— Work instruction —
From the listing below, reproduce word for word the part that opens with the line containing "Task: Click the" and closes with the line containing "Viewport: 1620px width, 1240px height."; reproduce nothing else.
(Exercise data)
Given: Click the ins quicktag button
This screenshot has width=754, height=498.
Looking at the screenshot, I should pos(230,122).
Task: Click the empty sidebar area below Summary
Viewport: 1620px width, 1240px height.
(End Exercise data)
(Exercise data)
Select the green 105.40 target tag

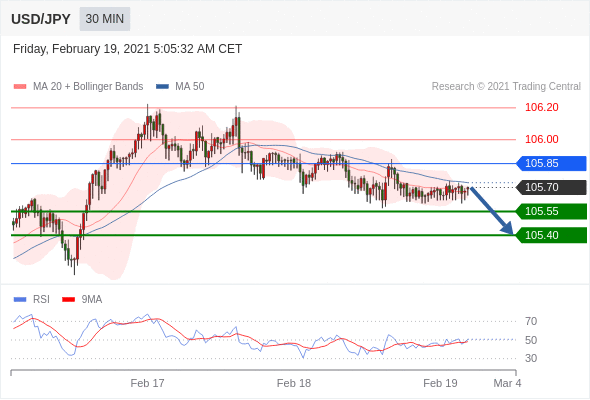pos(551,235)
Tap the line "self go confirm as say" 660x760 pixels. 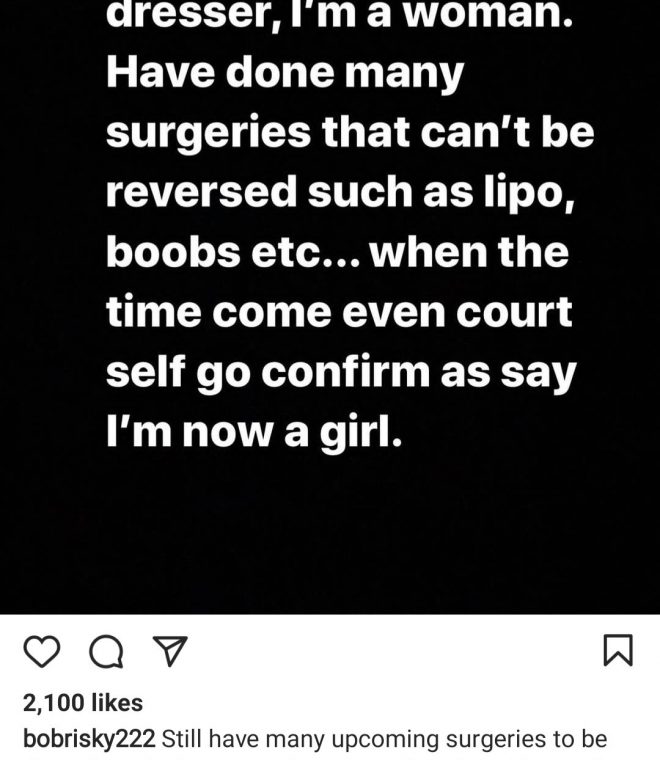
(End Exercise data)
— Response for this exercise —
Task: Click the empty sidebar area below Summary
Viewport: 1620px width, 1240px height.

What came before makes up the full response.